$1400 Check Could be Coming Your Way Soon

February 22, 2021 by Reece Nations
$1400 Check Could be Coming Your Way Soon
The U.S. Capitol. (Photo by Dan McCue)

WASHINGTON — The House Budget Committee approved reconciliations to President Joe Biden’s proposed $1.9 trillion novel coronavirus relief legislation Monday, setting in motion the bill’s final vote in the full House of Representatives expected to follow this week. 

If enacted, the legislation would provide $1,400 economic stimulus payments for individuals making up to $75,000 annually and couples making up to $150,000 annually, according to the Associated Press. Currently, the bill would not provide stimulus payments for individuals with annual incomes of $100,000 or greater or for couples with annual incomes of $200,000 or greater.

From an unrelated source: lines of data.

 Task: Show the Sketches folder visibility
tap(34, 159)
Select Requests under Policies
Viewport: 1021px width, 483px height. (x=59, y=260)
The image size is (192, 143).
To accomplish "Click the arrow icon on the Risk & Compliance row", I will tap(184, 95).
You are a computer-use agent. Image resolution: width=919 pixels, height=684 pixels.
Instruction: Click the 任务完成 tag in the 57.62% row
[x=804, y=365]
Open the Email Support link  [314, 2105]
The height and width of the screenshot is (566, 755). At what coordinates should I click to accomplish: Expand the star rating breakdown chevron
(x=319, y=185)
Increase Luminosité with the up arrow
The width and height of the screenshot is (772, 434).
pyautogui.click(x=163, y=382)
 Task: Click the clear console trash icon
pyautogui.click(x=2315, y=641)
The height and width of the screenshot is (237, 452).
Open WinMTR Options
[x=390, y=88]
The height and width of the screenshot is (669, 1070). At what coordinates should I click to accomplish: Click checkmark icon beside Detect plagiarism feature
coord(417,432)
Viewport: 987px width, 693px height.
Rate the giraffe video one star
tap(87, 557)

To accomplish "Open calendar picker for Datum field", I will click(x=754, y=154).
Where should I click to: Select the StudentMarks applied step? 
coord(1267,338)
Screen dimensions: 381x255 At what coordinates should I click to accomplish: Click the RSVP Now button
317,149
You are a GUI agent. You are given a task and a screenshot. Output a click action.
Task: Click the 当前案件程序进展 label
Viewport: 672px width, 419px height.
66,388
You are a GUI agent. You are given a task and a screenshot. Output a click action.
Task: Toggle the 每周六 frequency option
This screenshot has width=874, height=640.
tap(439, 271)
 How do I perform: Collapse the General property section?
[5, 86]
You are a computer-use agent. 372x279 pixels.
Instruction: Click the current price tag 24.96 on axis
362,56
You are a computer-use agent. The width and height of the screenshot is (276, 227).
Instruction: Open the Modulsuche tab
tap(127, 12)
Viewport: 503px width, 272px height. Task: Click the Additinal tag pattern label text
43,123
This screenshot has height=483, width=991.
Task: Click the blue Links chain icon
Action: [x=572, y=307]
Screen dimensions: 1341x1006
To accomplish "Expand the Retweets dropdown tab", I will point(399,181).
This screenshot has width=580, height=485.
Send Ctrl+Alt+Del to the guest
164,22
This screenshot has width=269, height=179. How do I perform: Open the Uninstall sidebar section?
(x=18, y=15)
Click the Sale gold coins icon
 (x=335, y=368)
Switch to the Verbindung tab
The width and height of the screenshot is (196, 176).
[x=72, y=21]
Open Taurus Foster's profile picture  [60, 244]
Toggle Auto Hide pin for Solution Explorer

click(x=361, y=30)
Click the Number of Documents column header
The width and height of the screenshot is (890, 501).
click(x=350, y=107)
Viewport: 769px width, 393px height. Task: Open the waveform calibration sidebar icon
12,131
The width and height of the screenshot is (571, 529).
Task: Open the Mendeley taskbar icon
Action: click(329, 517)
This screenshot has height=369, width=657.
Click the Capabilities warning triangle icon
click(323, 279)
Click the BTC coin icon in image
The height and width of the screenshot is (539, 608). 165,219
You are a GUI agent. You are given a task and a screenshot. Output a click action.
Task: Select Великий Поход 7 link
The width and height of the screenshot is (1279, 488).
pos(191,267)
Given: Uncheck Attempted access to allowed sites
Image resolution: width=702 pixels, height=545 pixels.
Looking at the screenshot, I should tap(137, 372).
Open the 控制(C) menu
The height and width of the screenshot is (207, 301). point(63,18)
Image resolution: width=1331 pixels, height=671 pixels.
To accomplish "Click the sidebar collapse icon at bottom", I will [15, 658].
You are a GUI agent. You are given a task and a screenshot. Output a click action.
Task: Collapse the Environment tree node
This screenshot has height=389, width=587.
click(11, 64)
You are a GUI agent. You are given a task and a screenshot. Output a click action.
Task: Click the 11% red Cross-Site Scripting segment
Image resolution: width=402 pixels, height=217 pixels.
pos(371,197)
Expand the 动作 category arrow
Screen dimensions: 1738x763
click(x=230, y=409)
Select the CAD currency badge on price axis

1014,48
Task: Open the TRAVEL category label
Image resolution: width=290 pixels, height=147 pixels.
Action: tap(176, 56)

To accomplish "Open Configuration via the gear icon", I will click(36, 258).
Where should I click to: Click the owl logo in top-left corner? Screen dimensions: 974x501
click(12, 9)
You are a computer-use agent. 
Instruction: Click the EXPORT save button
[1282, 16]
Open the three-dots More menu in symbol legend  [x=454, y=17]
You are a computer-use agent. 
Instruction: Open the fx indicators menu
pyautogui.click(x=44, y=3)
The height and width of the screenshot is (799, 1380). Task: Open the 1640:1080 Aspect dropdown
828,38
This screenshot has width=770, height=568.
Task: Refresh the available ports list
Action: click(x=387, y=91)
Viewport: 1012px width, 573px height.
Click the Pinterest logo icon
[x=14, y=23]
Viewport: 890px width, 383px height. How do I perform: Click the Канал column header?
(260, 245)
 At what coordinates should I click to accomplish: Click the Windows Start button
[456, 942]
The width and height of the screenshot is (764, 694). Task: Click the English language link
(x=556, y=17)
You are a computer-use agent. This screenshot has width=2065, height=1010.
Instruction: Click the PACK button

Further, the bill would expand the child tax credit to $3,000 for certain households and $3,600 for children under the age of 6, TWN previously reported. Other provisions include increased eligibility for the earned income tax credit, and other credits that would reimburse employers for their employees’ paid sick leave. 

“From the start, we have been upfront that the sole purpose of the budget resolution was to provide the option of using reconciliation to deliver critical relief and enact the American Rescue Plan,” Committee Chairman John Yarmuth, D-Ky., said in his opening remarks. “That process has not precluded us from reaching a bipartisan agreement. But it has ensured that Congress can move forward and meet the needs of the American people with or without Republican cooperation.” 

House leadership intends to approve the bill and send it to the Senate before previously approved unemployment benefits expire on March 14, TWN previously reported. The committee’s approved version of the bill extends federal unemployment benefits through August. 

Ranking member Rep. Jason Smith, R-Mo., motioned early on to postpone debate on the bill until the White House’s Office of Management and Budget releases a detailed accounting of existing spent and unspent recovery funds. Smith’s motion failed by a vote of 14 in favor and 19 opposed. 

In his opening statement, Smith contended the bill would harm the country’s working-class by sending $510 billion to state and local governments “that only further reward state lockdowns.” 

“These lockdowns do not just hit a business’s bottom line or a family’s pocketbook,” Smith said. “When you board up local small businesses, you force kids out of school and parents out of work, (close) houses of worship, that can do real harm to the physical and mental health of individuals and families.” 

Smith warned congressional Democrats not to “shred the reconciliation process” by forcing through provisions mandating a federal wage hike to $15 an hour within the bill. In stating his objections, Smith cited the Congressional Budget Office’s estimate that the policy would reduce employment by 1.4 million workers. 

The expansion of unemployment benefits under the bill fails to adequately address the needs of low-wage, disabled and less-educated workers, he said. Smith also maintained that half of Americans would earn more money from unemployment benefits than working should the bill pass.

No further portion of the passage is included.